Mordillage de lèvres. Lâchage de bombe. Justification. Le schéma était le même à chaque fois. Et comme à chaque fois mon rôle était de lui faire entendre raison.
« C'est qui cette fille ? J'ai demandé.
- Une fille de sa classe apparemment. Je te jure que si je la trouve je la réduis en miette.»

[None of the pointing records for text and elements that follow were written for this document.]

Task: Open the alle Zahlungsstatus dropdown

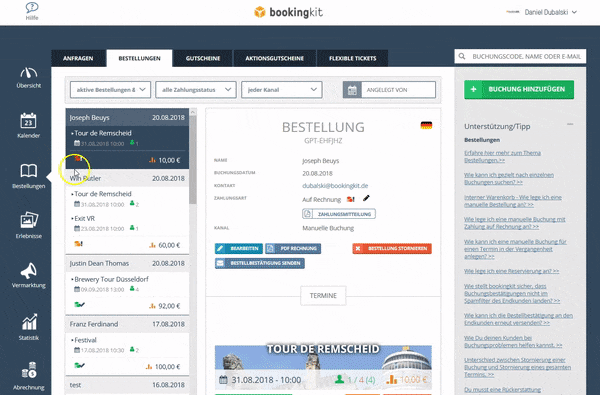Action: 196,90
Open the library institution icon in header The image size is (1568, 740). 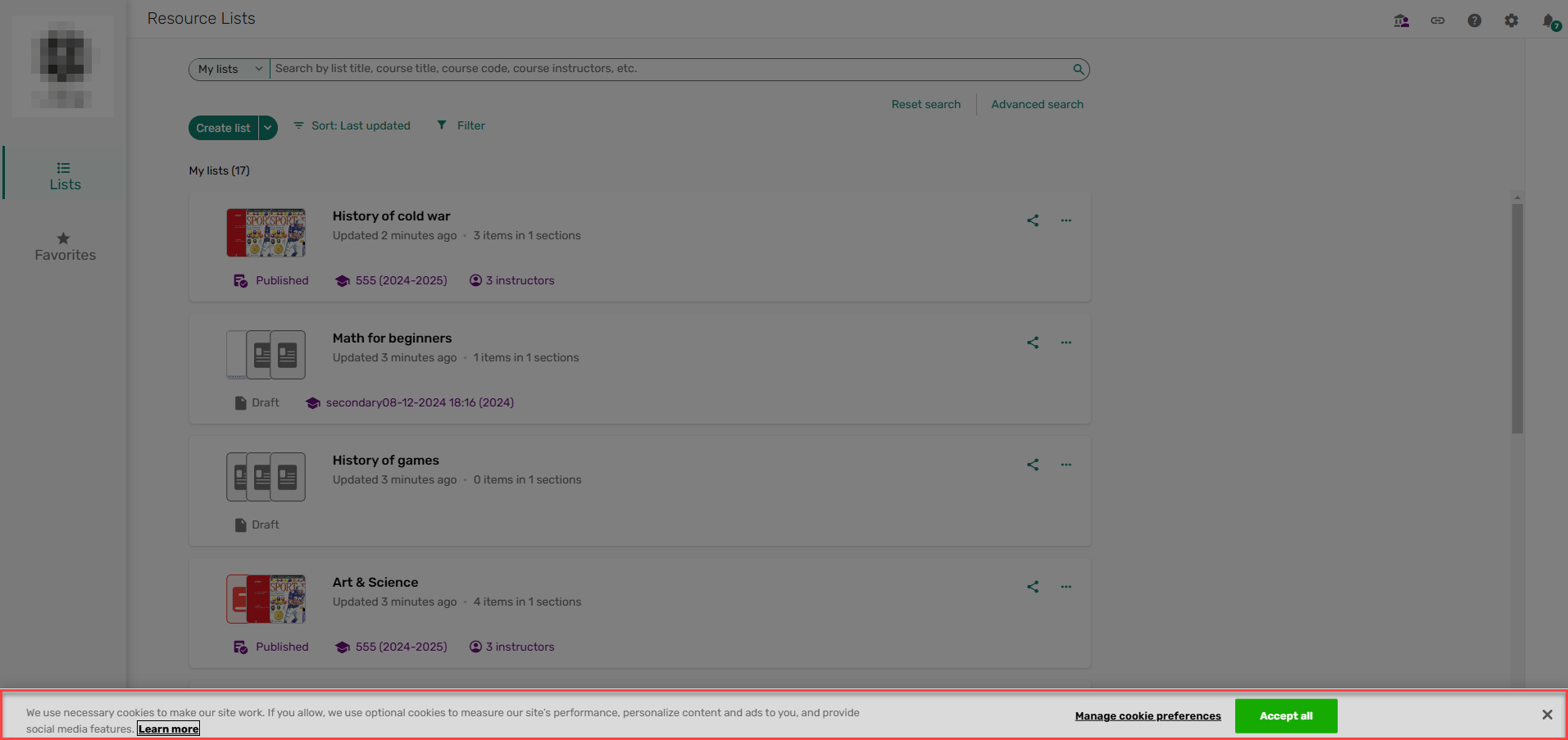pyautogui.click(x=1402, y=20)
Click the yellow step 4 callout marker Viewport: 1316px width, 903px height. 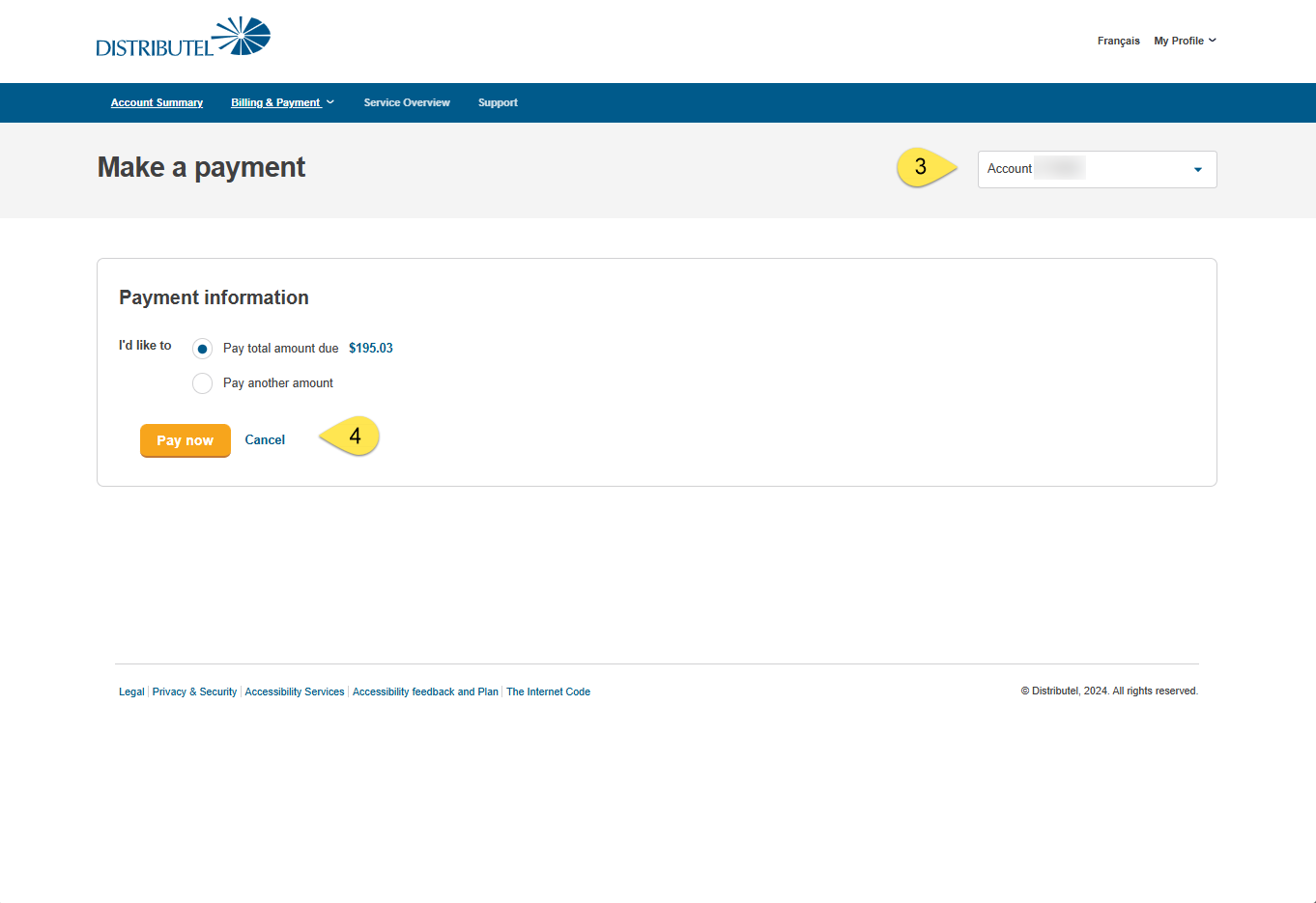pyautogui.click(x=353, y=437)
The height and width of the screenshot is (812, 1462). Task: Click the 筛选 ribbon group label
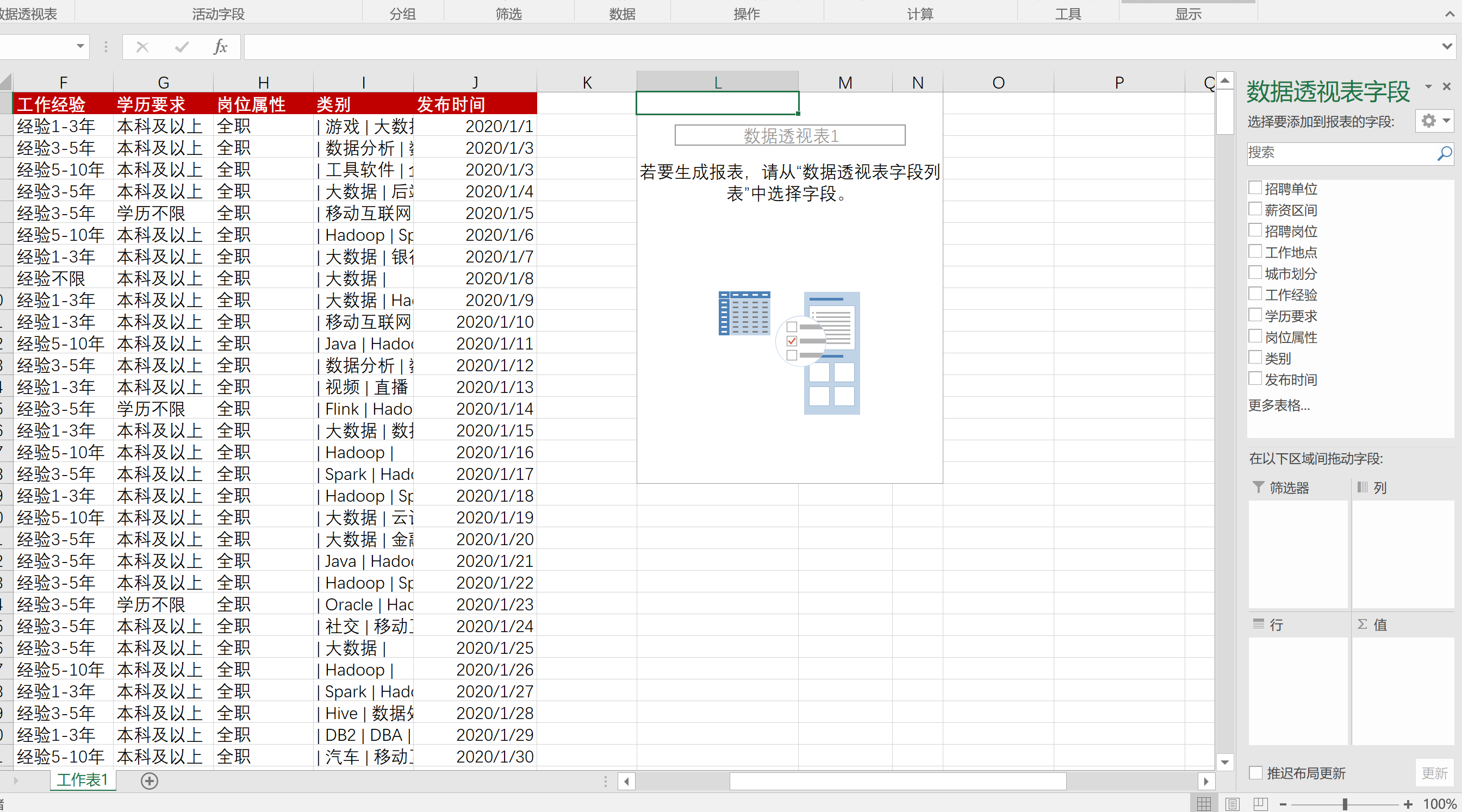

Je savais que Lenka en était capable. Alors j'ai quand même voulu sauver la vie de cette fille.
« Peut être qu'ils se voyaient pour travailler, j'ai dis.
- C'est ce que Cal a dit aussi, elle a soupiré.»
Alors j'ai soufflé et j'ai dis « Appelle-le et excuse toi». Parce qu'elle devait comprendre qu'encore une fois la jalousie n'avait aucune place dans cette histoire. Et puis je savais qu'elle en mourrait d'envie. Cal et Lenka c'était un amour fou. De l'amour presque viscéral même. Ils se connaissaient depuis toujours. Leurs parents étaient amis depuis leurs débuts d'études supérieures et ne se sont jamais quittés. Il avaient même planifié que leurs enfants, plus tard, se marieraient, elle m'a raconté un jour. Et ils avaient vu juste. Ils étaient pas encore mariés mais c'était comme si c'était le cas. Cal et Lenka étaient comme deux âmes-sœurs qui n'ont pas perdu de temps à se chercher. Le lien était présent depuis leur naissance. Ainsi les rêves de leurs parents sont devenus réalité.
C'est pour ça que je voulais qu'elle l'appelle. Parce que lorsque l'on est Cal et Lenka il n'y a pas de temps à perdre avec des futilités. Contrairement à la majorité des humains de cette terre, eux, avaient une vie entière pour s'aimer. Lorsqu'on a cette chance, on ne doit pas en perdre une miette.
L'appeler. L'aimer. Ne pas perdre une seconde. C'est ce qu'elle a fait. Il était l'heure de me rendre à mon travail. Alors je me suis levée, puis avant de dire au revoir à Lenka j'ai jeté nos restes. Comme d'habitude, plus de la moitié de mon repas s'est retrouvé à couvrir d'autres déchets dans une poubelle. Triste destin pour les restes de Louise.
Cette après midi là et comme presque tous les après midi, j'étais bercée par l'étrange atmosphère de la bibliothèque dans laquelle je travaillais. Mon travail n'étais pas bien compliqué. J'étais chargée de ranger les livres déplacés par nos visiteurs et accompagner ces mêmes visiteurs dans leurs recherches si ils semblaient perdus. Ce n'était pas bien compliqué, mais ça m'épanouissait totalement. Je pouvais être entourée de milliers de livres et bénéficier de l'étrange silence dont les bibliothèques sont dotées. Ce silence peut être oppressant pour la plupart des gens. Moi, il me transportait.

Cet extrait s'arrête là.